Running SecuML on Large Datasets

The following tips allow to run SecuML on large datasets.

Storing Features as Sparse Matrices

SecuML supports sparse feature matrices for some types of experiments. CSC, CSR and LIL scipy sparse formats are supported (see Data).

Clustering and Projection do not support sparse matrices. Features Analysis supports sparse matrices and the CSC format should be preferred for maximum efficiency.

Regarding DIADEM and ILAB, it depends on the selected model class. SecuML relies on scikit-learn learning algorithms and some of them do not support sparse matrices. You must then refer to the scikit-learn documentation to check whether a given model class can be trained from sparse features and to know the best suited sparse format for maximum efficency.

Proving the Features’ Types

The types of the features can be provided in a description file to load the dataset more quickly.

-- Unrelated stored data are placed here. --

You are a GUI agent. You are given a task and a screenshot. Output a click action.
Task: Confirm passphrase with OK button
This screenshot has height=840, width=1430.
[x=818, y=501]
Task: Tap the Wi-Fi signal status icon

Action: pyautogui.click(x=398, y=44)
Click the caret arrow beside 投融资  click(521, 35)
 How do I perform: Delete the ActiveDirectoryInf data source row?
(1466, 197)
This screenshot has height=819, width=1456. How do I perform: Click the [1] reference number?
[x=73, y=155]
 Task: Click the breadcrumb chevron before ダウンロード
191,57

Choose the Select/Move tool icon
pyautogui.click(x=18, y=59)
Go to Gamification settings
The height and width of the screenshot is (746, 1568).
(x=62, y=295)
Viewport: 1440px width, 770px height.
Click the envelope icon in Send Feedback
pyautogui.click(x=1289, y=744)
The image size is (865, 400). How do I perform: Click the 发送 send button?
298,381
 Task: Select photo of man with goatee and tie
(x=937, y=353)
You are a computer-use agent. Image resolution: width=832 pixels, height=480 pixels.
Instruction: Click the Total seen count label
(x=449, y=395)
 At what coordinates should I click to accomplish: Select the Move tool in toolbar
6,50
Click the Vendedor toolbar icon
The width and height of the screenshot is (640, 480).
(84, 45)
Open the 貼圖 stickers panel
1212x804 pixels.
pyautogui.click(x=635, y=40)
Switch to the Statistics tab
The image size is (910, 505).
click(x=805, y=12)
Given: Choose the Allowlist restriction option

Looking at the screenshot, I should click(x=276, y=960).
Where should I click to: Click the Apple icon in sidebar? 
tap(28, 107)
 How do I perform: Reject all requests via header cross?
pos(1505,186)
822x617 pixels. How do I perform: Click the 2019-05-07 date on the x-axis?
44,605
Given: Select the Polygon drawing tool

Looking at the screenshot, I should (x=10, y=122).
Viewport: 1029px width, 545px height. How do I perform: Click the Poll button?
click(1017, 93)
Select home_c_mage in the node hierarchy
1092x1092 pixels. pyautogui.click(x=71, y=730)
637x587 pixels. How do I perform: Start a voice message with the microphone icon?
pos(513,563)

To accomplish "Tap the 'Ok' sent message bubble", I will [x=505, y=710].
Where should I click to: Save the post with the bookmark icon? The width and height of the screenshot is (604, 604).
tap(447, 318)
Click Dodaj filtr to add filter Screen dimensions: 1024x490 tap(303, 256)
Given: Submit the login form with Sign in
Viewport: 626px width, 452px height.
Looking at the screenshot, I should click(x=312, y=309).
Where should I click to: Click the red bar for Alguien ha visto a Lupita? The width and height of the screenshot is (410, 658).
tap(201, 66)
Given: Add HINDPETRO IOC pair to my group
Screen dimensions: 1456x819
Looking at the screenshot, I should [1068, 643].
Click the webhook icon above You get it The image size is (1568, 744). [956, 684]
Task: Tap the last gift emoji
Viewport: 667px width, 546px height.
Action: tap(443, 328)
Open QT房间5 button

When the features’ types are provided, SecuML does not need to infer them.

Reducing the Number of Parallel Jobs

Various experiments can be parallelized with the --n-jobs argument. Reducing the number of jobs allows to decrease the memory usage.

Streaming Validation

Detection models trained with DIADEM can be tested on a validation dataset in streaming thanks to the arguments --validation-mode ValidationDatasets --validation-datasets <validation_datasets> --streaming. This way the validation instances are not loaded into memory at once which allows to process bigger datasets.

Note

Scipy sparse matrices cannot be processed in streaming.

Selecting an Appropriate Optimization Algorithm

Logistic regression can be trained with various optimization algorithms (liblinear, lbfgs, sag, and saga). By default, SecuML trains logistic regression models with liblinear which suits small datasets. sag and saga are more suitable for large datasets.